Like all those ads you're getting, haven't seen those before :stuck_out_tongue:

i am using an old fanless atom pc with 2 ethernet cards as a router with OpenWRT in a remote site. By attaching a Huawei 3372s 4G usb stick i have Internet access in that site.
Make sure to get an unlocked version of that stick, or any other version. i got mine from ebay for < £20.

Thanks for that information, but surely that is comparing apples and pears, if this is the device you are referring to, it has a bus connection not USB, also I could not put it into the back of most routers.

It is interesting to know though so thanks.
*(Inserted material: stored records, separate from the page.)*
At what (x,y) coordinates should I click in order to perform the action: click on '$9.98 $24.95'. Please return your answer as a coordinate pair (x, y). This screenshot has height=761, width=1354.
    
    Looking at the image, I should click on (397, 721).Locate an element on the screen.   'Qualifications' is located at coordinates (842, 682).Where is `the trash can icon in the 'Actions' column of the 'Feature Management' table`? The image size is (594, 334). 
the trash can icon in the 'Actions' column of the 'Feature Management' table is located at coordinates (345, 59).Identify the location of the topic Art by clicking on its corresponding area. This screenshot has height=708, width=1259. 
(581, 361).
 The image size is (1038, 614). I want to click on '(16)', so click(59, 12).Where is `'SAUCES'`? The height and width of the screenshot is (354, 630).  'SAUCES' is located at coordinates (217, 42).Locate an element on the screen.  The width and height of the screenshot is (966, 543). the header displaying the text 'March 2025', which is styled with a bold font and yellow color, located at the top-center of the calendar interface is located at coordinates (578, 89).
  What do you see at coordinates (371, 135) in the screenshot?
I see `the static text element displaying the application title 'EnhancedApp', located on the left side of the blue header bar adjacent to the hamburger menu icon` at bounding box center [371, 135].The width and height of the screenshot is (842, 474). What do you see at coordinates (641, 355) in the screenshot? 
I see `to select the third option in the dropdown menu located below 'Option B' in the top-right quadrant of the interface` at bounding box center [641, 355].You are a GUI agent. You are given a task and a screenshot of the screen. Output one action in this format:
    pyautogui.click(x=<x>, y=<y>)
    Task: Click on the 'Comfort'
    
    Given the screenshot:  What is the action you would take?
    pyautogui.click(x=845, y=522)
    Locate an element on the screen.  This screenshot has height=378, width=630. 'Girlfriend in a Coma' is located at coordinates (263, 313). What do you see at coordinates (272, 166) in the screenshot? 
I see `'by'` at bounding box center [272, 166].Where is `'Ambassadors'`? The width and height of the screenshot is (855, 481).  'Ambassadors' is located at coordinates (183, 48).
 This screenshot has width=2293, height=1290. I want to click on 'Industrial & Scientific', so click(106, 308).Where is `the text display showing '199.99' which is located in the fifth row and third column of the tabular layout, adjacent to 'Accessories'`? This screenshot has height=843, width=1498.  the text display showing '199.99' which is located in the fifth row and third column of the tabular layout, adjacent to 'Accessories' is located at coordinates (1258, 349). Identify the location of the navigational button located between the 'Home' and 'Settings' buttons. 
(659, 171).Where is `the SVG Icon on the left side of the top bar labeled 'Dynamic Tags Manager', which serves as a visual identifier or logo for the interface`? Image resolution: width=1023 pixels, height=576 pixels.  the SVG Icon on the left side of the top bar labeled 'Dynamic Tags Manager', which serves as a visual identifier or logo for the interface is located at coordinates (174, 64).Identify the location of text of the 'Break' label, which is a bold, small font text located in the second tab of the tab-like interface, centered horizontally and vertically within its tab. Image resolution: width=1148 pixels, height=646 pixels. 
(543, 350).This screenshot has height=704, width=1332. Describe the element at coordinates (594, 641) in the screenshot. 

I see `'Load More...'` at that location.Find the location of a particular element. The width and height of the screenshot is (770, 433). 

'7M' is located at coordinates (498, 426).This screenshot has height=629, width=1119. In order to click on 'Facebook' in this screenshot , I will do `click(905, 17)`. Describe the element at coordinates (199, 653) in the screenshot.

The bus is USB but the connector is m.2. You can use it in a USB port with a simple adapter. This is generally what people do if they need higher speed modems, or modems which are still available.

From my own industrial expirience, the MC7455 is THE choice, in case of higher speed required. Otherwise, EC25 the way to go.

Those EM7455 cards are quite interesting, the Dell and Lenovo branded versions sell for 10€ or so.

Seems the casings are more expensive than the modems though ...

I imagined that the M2 device has a faster throughput and that once you put it on USB that would limit the speed to the same as is likely if either were plugged into a Netgear or Linksys Router's USB port.

No, the cat6 devices aren't faster than USB 2.0, but there are USB 3.0 enclosures.

For some unknown reason, the m.2 wwan slot of my laptop (Thinkpad X1 Carbon 4th gen) only supports USB2 even though the EM7455 modem supports USB3. This surprised and annoyed me when I got it, as I was looking forward to finally be able to play with a USB3 connected modem. But in practice it never mattered of course. The modem is Cat6 (300 Mbps max) and USB2 (480 Mbps) is more than enough bandwidth.

As for USB cable or m.2 slot - there is no difference. If you have a USB3 adapter, cable and modem, then the bus bandwidth is 5 Gbps. That's still more than enough for most modems, even the 5G ones.

Some 5G modems have started using PCIe instead of USB. But I still haven't seen any test where this makes a difference. It might of course matter for other reasons than plain bus bandwidth. But so far it seems like the USB3 connected 5G modems are good enough.